::: Given passage

This post was authored by one of our clients – Research Laboratory Services (RLS). They are a research, consultancy, and laboratory testing service provider based in Melbourne, Australia with offices in the USA and New Zealand.

With over 20 years of experience in the portable and wastewater treatment industries, RLS specializes in analysis and optimisation of a wide range of treatment processes. With a particularly strong focus on biological activated carbon (BAC) media filtration, RLS closely follows advances in measurement and analysis technologies to ensure they can provide their clients with state of the art solutions.

Research Laboratory Services (RLS), in conjunction with Activated Carbon Technologies (ACT) and Veolia Australia, are involved in a pilot plant situated at Veolia’s Castlemaine Water Treatment Plant in rural Victoria, Australia. The pilot plant consists of 4 columns filled with virgin granular activated carbon (GAC) media, two of which are fed with filtered water, with the other two fed with ozonated, filtered water. The operation began in March 2017.

The project aims to investigate the following phenomena:

  • Rates of the establishment of stable biomass on media fed with non-ozonated and ozonated feed waters.

::::::
::: Listed entries

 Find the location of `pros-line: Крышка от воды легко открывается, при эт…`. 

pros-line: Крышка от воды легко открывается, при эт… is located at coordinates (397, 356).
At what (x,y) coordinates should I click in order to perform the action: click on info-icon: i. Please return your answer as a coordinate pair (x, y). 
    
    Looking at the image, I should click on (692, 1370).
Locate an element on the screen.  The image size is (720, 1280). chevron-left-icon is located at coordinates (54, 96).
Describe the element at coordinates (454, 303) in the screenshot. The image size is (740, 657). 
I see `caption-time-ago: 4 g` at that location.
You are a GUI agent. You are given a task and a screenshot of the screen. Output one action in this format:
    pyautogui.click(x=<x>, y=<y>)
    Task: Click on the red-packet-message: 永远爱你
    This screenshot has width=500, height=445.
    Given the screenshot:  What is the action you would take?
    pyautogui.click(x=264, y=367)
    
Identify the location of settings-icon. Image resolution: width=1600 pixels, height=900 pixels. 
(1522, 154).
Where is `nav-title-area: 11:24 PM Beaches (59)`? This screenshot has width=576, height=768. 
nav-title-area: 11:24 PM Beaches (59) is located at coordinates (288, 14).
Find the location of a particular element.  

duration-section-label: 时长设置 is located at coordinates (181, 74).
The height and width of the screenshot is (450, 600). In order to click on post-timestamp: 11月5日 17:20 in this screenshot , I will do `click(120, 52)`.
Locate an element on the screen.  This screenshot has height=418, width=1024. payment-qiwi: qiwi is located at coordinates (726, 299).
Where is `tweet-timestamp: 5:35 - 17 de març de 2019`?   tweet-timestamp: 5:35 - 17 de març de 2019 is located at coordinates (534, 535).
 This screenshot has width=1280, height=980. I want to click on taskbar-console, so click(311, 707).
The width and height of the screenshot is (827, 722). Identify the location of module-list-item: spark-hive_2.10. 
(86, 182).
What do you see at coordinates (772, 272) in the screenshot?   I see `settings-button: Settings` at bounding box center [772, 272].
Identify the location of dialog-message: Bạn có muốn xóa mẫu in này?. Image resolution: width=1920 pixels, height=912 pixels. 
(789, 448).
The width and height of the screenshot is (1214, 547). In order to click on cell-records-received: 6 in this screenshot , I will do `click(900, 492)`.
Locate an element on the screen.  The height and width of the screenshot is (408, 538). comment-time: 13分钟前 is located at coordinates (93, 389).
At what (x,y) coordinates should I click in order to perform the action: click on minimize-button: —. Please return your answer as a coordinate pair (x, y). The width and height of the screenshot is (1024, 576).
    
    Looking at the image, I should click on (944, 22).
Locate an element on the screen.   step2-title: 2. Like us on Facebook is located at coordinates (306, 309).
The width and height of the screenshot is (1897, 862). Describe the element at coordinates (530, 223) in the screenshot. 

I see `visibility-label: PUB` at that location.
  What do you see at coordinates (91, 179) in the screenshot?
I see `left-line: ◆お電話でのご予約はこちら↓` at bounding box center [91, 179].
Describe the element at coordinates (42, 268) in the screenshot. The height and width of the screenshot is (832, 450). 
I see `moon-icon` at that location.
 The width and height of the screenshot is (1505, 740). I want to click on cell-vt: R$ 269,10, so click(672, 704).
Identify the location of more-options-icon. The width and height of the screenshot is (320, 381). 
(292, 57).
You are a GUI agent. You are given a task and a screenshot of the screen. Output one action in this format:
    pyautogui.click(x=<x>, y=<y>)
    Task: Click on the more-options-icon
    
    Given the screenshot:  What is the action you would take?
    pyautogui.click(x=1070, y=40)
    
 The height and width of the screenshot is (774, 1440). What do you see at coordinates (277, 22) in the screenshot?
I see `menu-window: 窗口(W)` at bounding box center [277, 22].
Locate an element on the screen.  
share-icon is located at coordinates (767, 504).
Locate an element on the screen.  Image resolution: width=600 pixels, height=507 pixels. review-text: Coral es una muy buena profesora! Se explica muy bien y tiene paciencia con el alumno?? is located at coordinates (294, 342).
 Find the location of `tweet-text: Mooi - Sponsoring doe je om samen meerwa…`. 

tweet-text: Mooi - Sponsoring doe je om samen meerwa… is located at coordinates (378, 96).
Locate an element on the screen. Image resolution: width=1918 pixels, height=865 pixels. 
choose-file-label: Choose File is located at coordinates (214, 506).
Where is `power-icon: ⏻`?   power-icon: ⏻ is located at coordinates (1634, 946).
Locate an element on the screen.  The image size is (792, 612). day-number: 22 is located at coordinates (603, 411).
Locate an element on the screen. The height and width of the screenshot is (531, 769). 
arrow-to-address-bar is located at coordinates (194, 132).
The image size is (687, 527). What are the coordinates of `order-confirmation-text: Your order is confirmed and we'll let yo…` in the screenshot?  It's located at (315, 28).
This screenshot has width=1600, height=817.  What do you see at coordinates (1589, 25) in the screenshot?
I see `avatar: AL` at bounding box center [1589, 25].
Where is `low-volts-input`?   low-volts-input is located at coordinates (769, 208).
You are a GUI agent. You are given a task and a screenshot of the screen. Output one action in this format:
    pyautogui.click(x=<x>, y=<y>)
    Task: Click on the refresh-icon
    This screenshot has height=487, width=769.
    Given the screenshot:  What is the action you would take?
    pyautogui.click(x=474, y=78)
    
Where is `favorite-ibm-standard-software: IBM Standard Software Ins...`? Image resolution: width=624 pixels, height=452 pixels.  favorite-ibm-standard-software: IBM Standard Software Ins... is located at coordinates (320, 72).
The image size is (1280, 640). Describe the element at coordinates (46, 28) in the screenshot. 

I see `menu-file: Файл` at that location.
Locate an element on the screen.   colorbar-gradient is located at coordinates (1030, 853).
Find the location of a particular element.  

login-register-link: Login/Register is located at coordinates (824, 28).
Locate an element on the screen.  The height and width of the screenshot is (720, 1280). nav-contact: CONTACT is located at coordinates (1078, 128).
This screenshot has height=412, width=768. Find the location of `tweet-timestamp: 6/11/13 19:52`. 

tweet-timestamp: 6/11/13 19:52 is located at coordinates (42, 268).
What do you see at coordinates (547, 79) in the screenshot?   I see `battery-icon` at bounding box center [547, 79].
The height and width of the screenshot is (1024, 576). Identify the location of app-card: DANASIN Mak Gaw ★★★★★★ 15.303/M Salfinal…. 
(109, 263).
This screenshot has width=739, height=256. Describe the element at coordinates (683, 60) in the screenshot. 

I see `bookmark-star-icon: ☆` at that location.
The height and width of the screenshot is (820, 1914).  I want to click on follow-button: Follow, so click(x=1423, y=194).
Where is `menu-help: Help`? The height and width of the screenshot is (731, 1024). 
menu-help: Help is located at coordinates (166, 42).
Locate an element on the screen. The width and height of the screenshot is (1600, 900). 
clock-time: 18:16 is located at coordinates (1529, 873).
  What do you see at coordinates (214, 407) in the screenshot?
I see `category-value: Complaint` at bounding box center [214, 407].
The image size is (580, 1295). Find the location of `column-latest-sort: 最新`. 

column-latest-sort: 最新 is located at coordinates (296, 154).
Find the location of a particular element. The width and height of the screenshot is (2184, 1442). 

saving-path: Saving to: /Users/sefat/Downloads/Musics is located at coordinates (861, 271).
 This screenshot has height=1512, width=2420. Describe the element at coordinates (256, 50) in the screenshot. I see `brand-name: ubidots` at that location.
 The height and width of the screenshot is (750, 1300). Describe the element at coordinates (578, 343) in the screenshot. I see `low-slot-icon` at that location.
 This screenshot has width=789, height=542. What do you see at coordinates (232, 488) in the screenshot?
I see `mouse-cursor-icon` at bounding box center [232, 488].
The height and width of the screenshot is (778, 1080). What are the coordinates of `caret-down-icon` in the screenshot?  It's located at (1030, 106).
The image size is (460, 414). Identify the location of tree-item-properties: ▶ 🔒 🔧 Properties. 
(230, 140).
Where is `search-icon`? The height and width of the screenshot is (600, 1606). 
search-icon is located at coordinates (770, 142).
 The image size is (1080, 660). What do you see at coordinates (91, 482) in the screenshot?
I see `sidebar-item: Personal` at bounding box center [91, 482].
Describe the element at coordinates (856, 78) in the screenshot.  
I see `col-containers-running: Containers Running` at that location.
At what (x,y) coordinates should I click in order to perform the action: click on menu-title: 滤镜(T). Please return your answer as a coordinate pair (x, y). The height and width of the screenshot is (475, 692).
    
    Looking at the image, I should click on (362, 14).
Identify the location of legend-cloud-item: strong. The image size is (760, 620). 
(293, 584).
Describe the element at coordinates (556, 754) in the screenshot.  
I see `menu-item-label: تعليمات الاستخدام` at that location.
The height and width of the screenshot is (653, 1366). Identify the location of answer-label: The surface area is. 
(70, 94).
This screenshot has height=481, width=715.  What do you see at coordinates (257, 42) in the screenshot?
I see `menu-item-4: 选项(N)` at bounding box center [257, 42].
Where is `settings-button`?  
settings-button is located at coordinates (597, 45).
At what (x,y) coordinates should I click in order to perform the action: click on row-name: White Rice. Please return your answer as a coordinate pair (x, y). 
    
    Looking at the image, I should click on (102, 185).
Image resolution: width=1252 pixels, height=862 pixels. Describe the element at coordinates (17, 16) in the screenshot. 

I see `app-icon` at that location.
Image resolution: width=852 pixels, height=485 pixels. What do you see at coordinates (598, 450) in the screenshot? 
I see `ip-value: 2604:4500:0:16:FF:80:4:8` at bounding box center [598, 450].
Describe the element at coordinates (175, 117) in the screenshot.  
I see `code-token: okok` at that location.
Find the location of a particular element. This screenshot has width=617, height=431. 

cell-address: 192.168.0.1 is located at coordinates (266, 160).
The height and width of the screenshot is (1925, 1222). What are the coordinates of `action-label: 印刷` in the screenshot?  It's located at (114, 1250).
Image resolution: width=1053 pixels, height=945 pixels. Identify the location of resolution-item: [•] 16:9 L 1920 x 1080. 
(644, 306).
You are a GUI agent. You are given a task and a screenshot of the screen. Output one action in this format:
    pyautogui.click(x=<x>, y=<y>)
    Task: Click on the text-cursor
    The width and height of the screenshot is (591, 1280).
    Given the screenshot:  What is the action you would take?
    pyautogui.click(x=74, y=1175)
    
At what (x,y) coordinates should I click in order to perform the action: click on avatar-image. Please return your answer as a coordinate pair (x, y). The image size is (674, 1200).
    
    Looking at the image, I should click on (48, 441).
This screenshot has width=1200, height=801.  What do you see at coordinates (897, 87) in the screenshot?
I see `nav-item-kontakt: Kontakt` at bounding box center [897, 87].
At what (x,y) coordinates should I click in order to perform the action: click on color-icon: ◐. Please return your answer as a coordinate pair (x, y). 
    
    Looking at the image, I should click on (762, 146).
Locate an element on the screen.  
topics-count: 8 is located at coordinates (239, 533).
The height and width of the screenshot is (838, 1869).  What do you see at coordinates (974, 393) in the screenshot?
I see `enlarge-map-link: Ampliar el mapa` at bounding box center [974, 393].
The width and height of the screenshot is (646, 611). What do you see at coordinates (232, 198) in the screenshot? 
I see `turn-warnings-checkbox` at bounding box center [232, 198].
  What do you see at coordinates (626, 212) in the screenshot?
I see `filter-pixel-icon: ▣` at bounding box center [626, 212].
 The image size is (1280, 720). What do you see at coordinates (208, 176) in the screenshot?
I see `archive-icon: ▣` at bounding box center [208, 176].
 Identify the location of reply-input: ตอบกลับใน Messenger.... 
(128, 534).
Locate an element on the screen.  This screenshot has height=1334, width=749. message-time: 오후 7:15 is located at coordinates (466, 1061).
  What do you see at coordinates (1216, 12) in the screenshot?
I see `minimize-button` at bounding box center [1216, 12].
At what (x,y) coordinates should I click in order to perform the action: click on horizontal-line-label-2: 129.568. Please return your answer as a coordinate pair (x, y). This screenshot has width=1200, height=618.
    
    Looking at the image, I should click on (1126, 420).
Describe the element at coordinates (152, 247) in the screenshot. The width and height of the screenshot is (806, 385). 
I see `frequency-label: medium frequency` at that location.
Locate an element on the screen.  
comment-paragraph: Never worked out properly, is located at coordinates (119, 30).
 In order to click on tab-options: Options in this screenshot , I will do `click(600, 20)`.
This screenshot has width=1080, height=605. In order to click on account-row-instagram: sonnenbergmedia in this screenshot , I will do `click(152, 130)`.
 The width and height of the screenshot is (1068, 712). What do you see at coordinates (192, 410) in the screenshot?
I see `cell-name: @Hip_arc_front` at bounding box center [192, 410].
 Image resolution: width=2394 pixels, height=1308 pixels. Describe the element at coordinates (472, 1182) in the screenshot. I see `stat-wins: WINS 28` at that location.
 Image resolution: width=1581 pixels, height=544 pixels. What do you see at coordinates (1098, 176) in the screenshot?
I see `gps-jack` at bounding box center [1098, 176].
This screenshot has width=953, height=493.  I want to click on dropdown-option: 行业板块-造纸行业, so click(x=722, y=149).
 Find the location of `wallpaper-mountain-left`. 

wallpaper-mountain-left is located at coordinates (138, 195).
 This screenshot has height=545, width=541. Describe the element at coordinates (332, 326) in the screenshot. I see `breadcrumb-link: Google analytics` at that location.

::::::

* Study questions:
**1.** Copy out everything in the RLS post from "Research Laboratory Services (RLS), in" down to "in March 2017.", and swap "pilot plant" for "trial plant".
**2.** Translate this sentence from the RLS post into Spanish: "The operation began in March 2017."

* Answers by item:
**1.**
Research Laboratory Services (RLS), in conjunction with Activated Carbon Technologies (ACT) and Veolia Australia, are involved in a trial plant situated at Veolia’s Castlemaine Water Treatment Plant in rural Victoria, Australia. The trial plant consists of 4 columns filled with virgin granular activated carbon (GAC) media, two of which are fed with filtered water, with the other two fed with ozonated, filtered water. The operation began in March 2017.

**2.** La operación comenzó en marzo de 2017.